Let’s start with the fundamentals.
Setting The Scene
Innovation refers to the successful conversion of concepts and knowledge into new products, services, or processes that delivers new value to society or the marketplace.
Innovation may arise when a project manager is creatively guiding the team through the solution process or when they are mitigating risks or removing constraints.
To get to an innovative solution, a project manager must embed creativity as a natural part of user and team interaction and or find creative pathways around obstacles and roadblocks.
When faced with a risk that must be avoided or mitigated, a project manager should facilitate the generation of ideas that add value; in order to determine the appropriate risk response strategy, and its associated contingency plan.
Though some project managers instinctively understand and incorporate innovation thinking into their execution, others need a framework to help maximize the likelihood of delivering an innovative solution.
The Framework
The common thread that runs through all the innovative initiatives, which I have been a part of, are the following four pillars:
- Purpose – the problem that you are solving and insight into who you are solving this problem for.
- Expertise – the knowledge of the domain and the skills needed to successfully execute.
- Environment – the present workflow and future ecosystem conditions that need to be in place.
- Process – the implementation steps needed for long-term adoption.
Purpose
In this stage, your only concern is with working with your users to get a very clear picture of the problem and its root cause. You are also documenting a profile of the intended users, which includes their current way of doing things and your theory of change. Your goal is to know the dimensions of the problem space so well that you live and breathe the issue.
Expertise
Once you have a firm grasp of the problem, determine the skills that are needed to create a solution. Be sure to include team members that are new to the domain that will need to learn the space and thus will not be shackled by established and long-held assumptions and norms in the space.
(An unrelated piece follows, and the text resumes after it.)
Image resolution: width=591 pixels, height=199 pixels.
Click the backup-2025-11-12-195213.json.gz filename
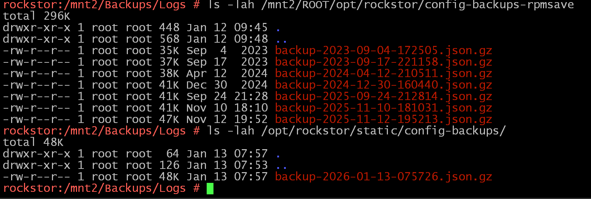click(x=383, y=119)
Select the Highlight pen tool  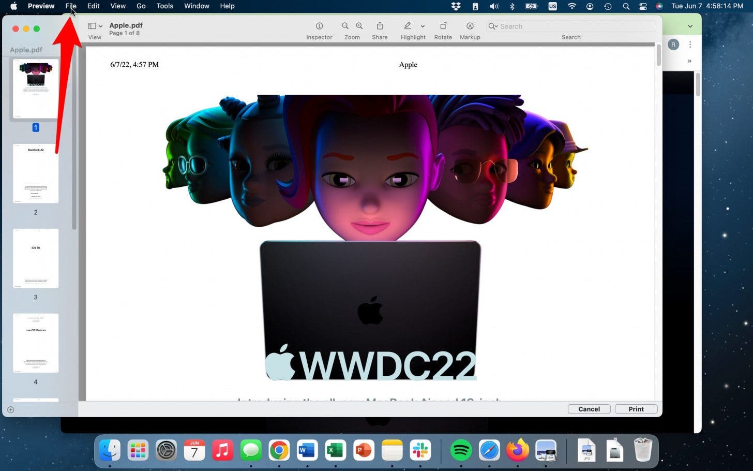[408, 26]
When you are co-creating possible solutions with your users, encourage everyone to take the time and space to share creative possibilities. The final step in this phase is to have your team, which includes your users, prioritize possible solutions for implementation.
Environment
With your prioritized solution pathways, perform a sanity check to ensure that each of them match the workflow of your users and that there is a natural insertion point. You should also examine the business, legal and societal ecosystem that the solution will exist in. This helps you to determine if there is policy work to be done, if there are business model or legal constraints to be factored in, and if there are any obvious unintended consequences that you should be sensitive to.
Process
It is implementation time. Develop features in short time periods. Present “the thing” to your users regularly, learn from their feedback, and incorporate their input to improve the solution.
Conclusion
As a project manager, who have to actively solicit ideas that add value throughout the project lifecycle in order to ensure that the desired innovative result is achieved.
Wherever possible, you should utilize tools that encourage your team to be creative and view all aspects of the solution space from multiple perspectives.
Not every project will be innovative.
However, if you follow the advice here then your chances of delivering an innovative project will increase.